Le grand-père déroule un fouet, attaché à la ceinture (certainement celui qu'il utilise contre son animal, lorsque celui-ci n'avance pas assez vite), puis menace le cowboy:

-Rend-moi mon dahu ou tu vas le regretter, voleur!

Rosalie tente de s'interposer; déclarant la première idée, qui lui passe par la tête:

-Non, attendez... euh, il vous l'achète!

J'aperçois l'expression consternée de Connor, qui s'indigne, envers Rose:

-Non, mais de quoi je me mêle?!

Mon amie se retourne, en maugréant:

-J'essaie de nous sauver la mise; au cas où tu n'aurais pas remarqué.
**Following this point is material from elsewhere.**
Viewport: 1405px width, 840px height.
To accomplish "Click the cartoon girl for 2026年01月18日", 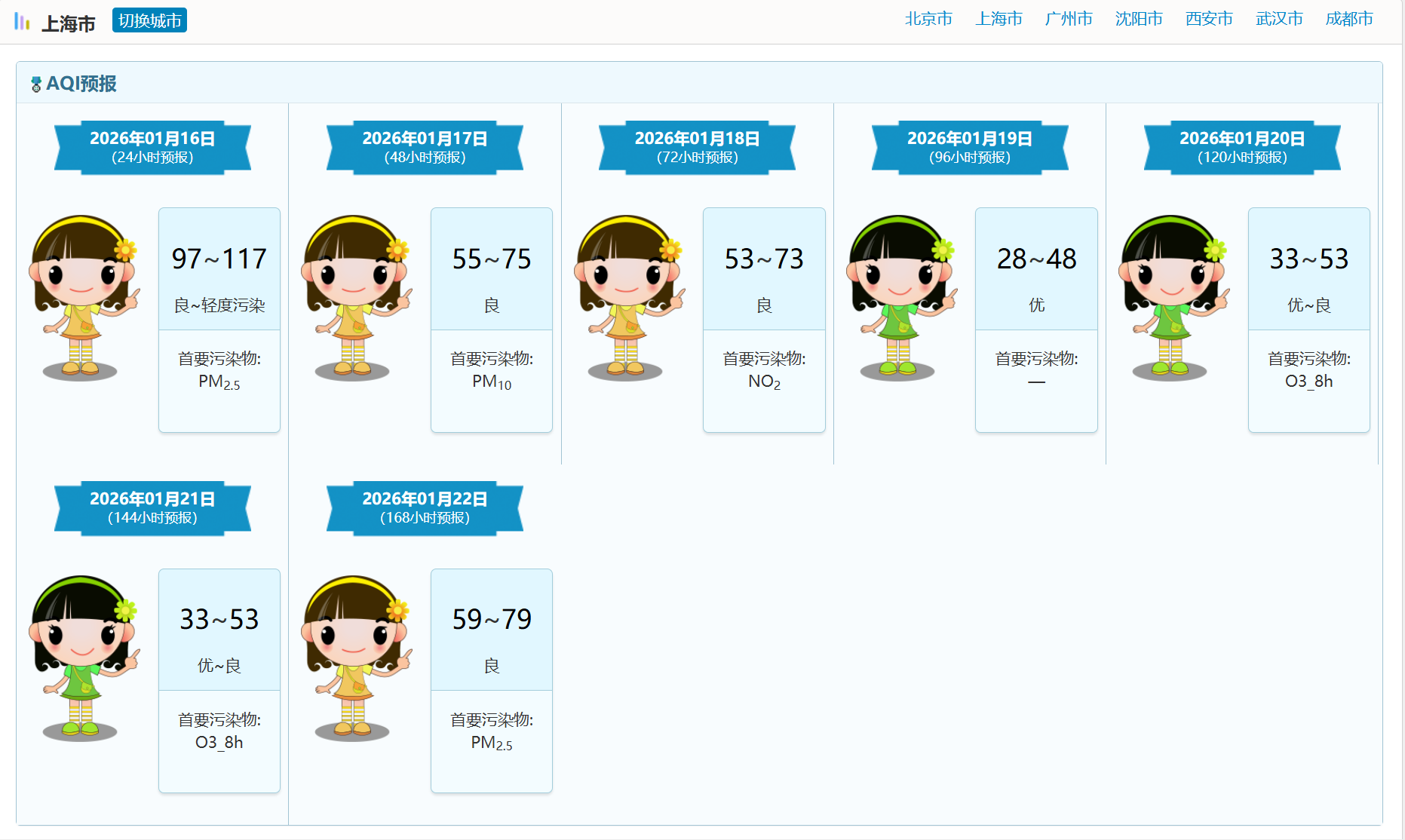I will pos(628,297).
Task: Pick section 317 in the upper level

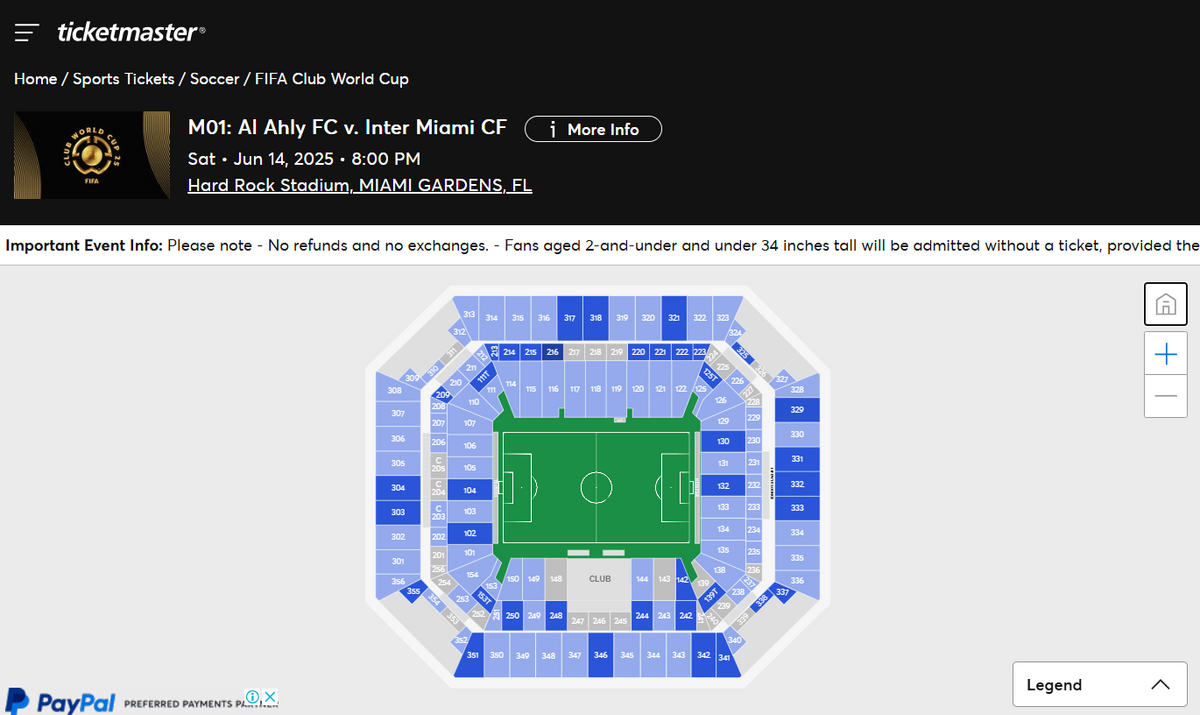Action: [570, 317]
-Et comment vais-je acheter leurs dahus; Madame Je-Suis-Trop-Honnête-Pour-En-Piquer-Un?! Je te rappelle, qu'à cause des escroqueries que j'ai dû rembourser, hier soir; j'ai plus un rond! Même payer ma nuit, à l'auberge, fut un moment... délicat.
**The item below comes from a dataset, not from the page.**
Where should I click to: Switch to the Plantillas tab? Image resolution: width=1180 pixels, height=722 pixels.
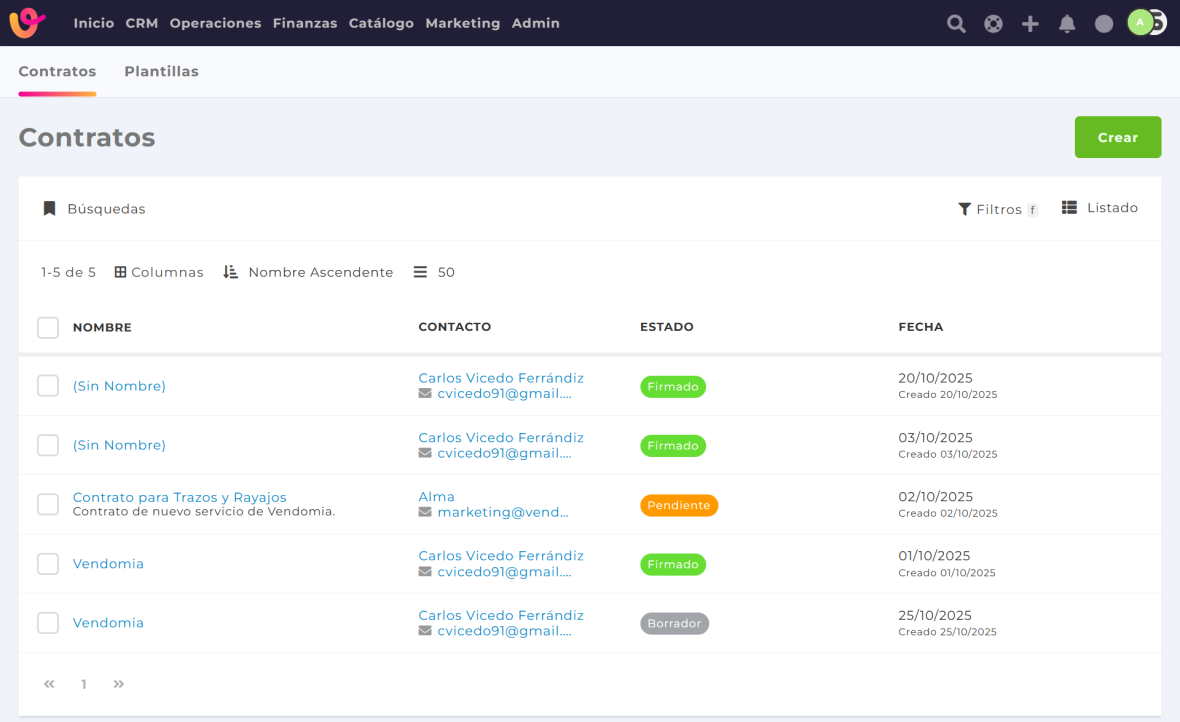(161, 72)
Rosalie le dévisage intensément; tentant de saisir le sous-entendu qu'il vient d'émettre.

-Allez, ça suffit! -Intervient celui qui semble mener la bande de contestataires.- On sait très bien qu'il n'a pas de quoi payer! Pas après la somme astronomique, qu'il a dû nous rembourser! Alors fichez-moi le camp!

Je m'avance vers leur leader; un rondouillard à chapeau, se croyant intimidant. Il me fixe, de toute sa hauteur. Comme à l'accoutumé, je soutiens le regard, puis finis par tenter le tout pour le tout:

-Tu me reconnais?

L'homme lève les sourcils, surpris.

-Pourquoi; je devrais?

-Disons que c'est grâce à moi; si, tous les six, vous avez récupéré votre bourse. Donc, en quelque sorte, vous m'êtes redevable.

-C'est une blague?

L'homme explose de rire. Moi, en revanche, je conserve mon sérieux. Quand l'individu cesse de rigoler; il interpelle ses collègues:

-Vous avez entendu ça, les gars?! Monsieur pense que nous lui sommes redevable!
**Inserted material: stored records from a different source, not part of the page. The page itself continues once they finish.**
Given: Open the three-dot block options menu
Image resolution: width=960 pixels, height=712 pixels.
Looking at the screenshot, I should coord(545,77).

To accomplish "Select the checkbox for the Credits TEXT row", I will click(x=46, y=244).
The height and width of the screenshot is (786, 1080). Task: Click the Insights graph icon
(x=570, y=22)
Face aux éclats de rire, du reste du groupe; Sibylle me rejoins, afin de m'apporter son soutien.

-Alex a raison. Vous lui êtes redevable! Sans lui, vous seriez encore fauchés.

L'homme s'avance vers l'Enchanteresse, en la dévisageant avec répugnance.

-Tu ne te souviens pas de ce qu'à dit l'aubergiste, hier soir?! Les Enchanteresses ne sont pas les bienvenues, sur notre territoire!

D'abords surprise; Sibylle ne peut dissimuler son air outrée. Mais après réflexion, elle laisse échapper un rictus amusé.

-Très bien. Vous l'aurez voulu.

-Voulu, quoi?

Elle se met à fredonner une espèce de chant mélodieux, aux paroles incompréhensibles. Immédiatement, j'en ressens de l'extase; une admiration incontrôlable, dont je ne saurais en préciser l'origine. 

Habituellement; je n'aurais rien trouvé de particulier à cet hymne; cependant, il m'envoûte sans que je puisse faire quoi que ce soit. Sa voix s'immisce progressivement dans ma tête; au point que je désire que ça ne s'arrête jamais.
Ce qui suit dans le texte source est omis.